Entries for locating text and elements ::
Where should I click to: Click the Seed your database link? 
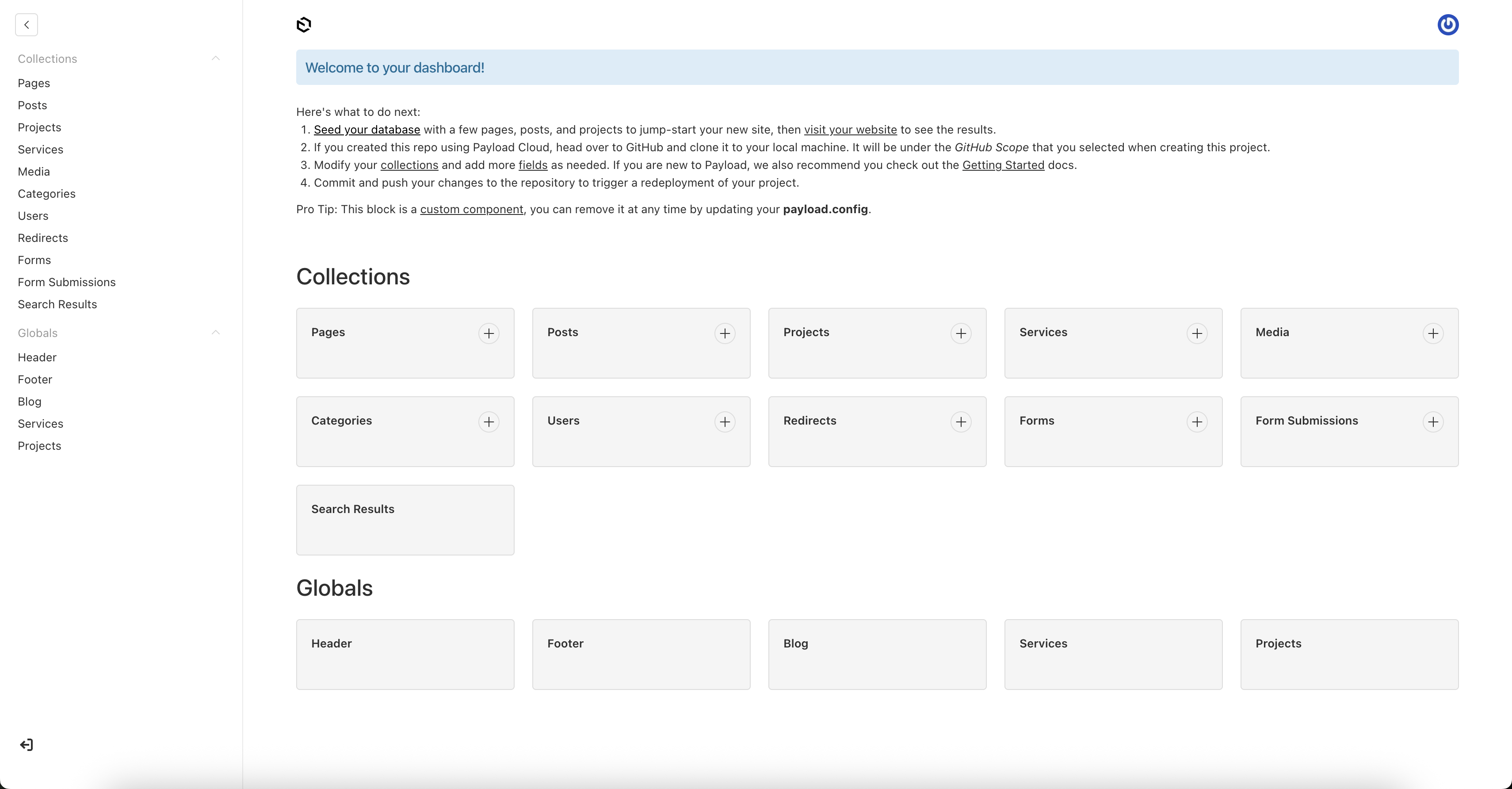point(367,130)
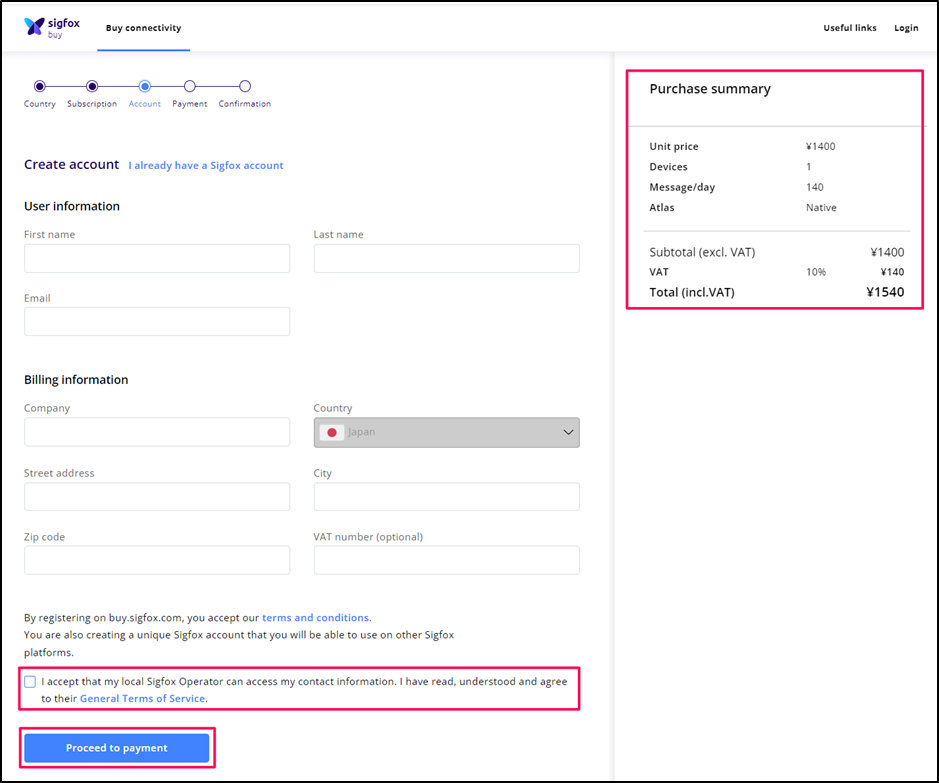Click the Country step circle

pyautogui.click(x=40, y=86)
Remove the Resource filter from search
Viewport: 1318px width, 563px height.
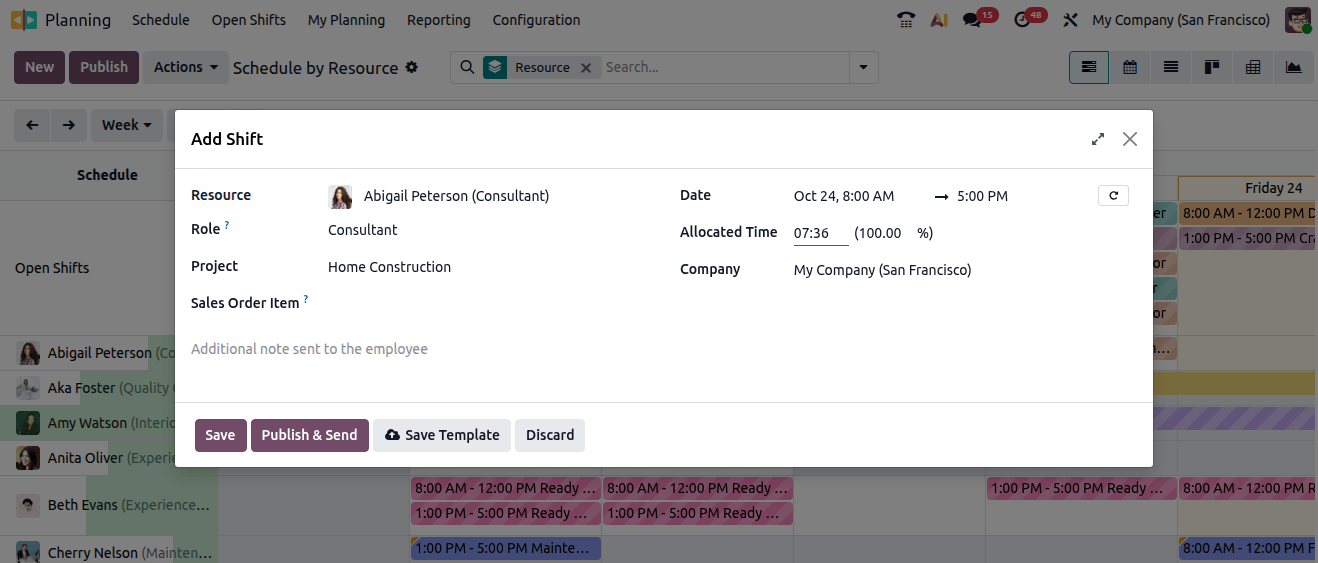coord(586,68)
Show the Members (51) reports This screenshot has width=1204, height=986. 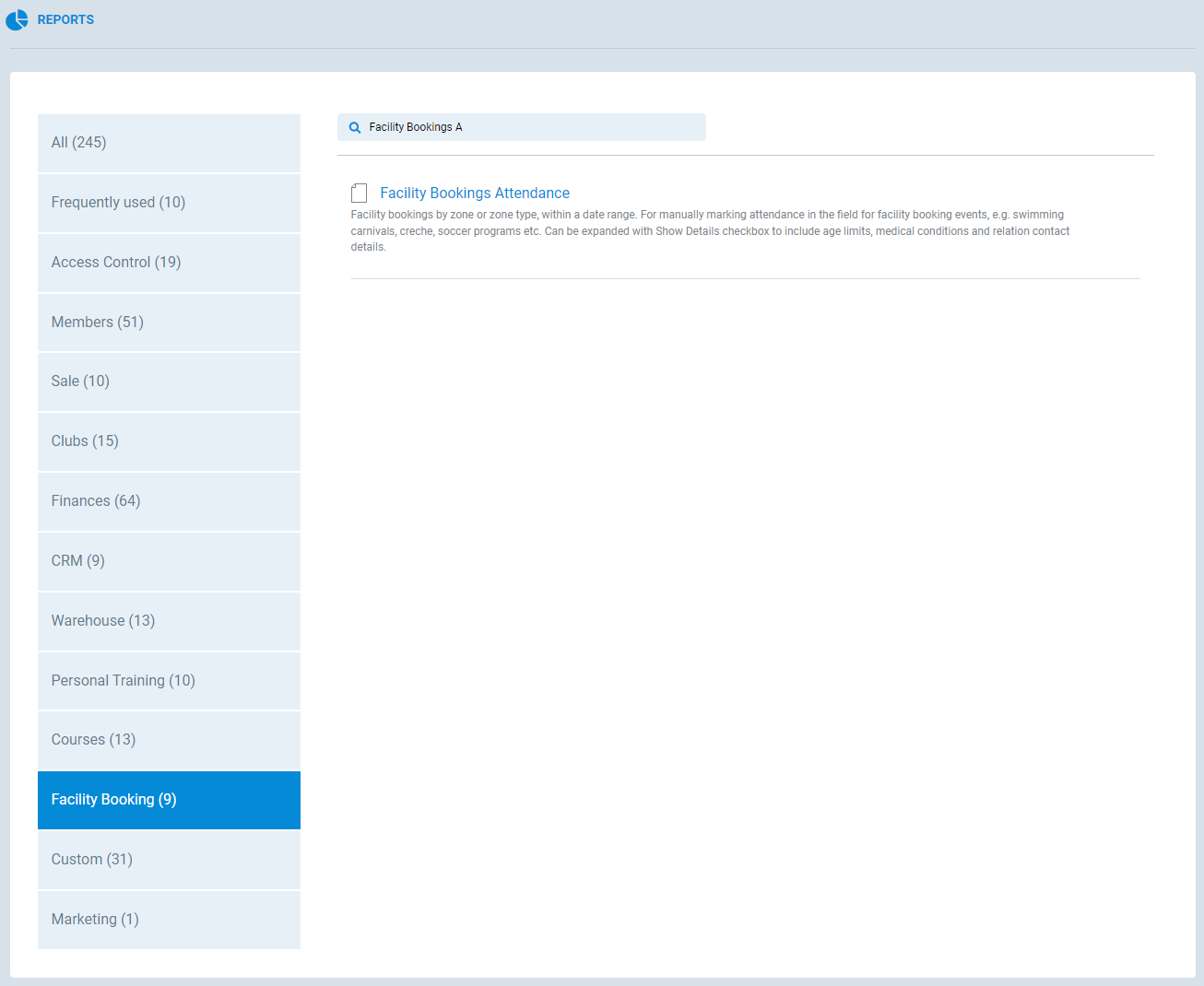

Problem statement :: Copy out every line of the items above word for word, omitting the pictures.

Correct output ::
Where should I click to: Click the Seed your database link? 
point(367,130)
Click the Country step circle

pyautogui.click(x=40, y=86)
Remove the Resource filter from search
Viewport: 1318px width, 563px height.
coord(586,68)
Show the Members (51) reports This screenshot has width=1204, height=986. 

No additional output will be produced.